#### What is asked:
Extract the part of the material that opens with its first line and closes with the line containing "click(87, 249)", including both of those lines, and copy it without any changes.

··········

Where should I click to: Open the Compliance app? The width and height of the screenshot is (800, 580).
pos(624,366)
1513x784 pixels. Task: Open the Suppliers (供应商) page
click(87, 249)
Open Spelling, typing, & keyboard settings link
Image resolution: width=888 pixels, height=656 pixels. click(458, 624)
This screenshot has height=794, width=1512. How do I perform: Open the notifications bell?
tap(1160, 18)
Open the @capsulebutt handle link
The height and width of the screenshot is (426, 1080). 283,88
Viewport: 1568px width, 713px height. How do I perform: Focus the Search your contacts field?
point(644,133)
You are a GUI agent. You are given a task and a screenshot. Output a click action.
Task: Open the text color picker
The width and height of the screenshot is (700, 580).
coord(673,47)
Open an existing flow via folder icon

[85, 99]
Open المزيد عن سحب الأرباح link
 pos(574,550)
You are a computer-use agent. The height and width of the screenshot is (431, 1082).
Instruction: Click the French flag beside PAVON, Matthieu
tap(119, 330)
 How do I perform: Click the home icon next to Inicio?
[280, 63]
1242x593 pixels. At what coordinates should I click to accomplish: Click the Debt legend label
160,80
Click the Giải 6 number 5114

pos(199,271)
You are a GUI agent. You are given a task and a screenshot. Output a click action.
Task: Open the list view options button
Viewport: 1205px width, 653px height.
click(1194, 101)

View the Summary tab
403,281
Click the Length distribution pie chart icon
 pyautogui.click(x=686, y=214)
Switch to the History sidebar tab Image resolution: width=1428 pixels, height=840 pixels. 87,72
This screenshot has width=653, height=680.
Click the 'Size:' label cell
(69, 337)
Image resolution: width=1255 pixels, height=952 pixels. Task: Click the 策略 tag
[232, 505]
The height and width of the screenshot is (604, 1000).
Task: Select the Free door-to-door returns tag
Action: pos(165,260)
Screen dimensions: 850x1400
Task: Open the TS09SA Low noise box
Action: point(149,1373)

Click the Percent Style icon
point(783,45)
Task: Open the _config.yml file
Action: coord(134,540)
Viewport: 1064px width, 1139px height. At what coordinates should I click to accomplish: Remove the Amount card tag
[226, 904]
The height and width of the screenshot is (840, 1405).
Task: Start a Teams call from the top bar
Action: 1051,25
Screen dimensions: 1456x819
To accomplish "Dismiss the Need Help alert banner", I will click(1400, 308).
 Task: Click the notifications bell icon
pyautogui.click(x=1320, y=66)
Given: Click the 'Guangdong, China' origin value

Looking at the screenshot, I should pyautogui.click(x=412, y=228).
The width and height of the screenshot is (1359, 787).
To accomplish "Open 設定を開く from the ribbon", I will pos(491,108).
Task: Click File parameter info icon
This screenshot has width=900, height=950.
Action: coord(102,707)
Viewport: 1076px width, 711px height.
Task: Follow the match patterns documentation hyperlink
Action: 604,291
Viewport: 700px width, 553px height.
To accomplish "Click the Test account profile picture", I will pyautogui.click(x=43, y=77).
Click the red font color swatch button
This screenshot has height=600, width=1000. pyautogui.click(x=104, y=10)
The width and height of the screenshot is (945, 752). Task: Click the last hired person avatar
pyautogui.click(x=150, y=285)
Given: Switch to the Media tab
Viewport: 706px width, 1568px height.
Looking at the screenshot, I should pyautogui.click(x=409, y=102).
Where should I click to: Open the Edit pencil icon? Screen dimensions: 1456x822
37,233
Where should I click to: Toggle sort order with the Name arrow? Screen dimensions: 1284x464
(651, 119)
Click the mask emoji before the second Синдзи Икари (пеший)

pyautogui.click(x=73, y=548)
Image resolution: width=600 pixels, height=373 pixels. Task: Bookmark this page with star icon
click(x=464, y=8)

··········

#### The answer:
Where should I click to: Open the Compliance app? The width and height of the screenshot is (800, 580).
pos(624,366)
1513x784 pixels. Task: Open the Suppliers (供应商) page
click(87, 249)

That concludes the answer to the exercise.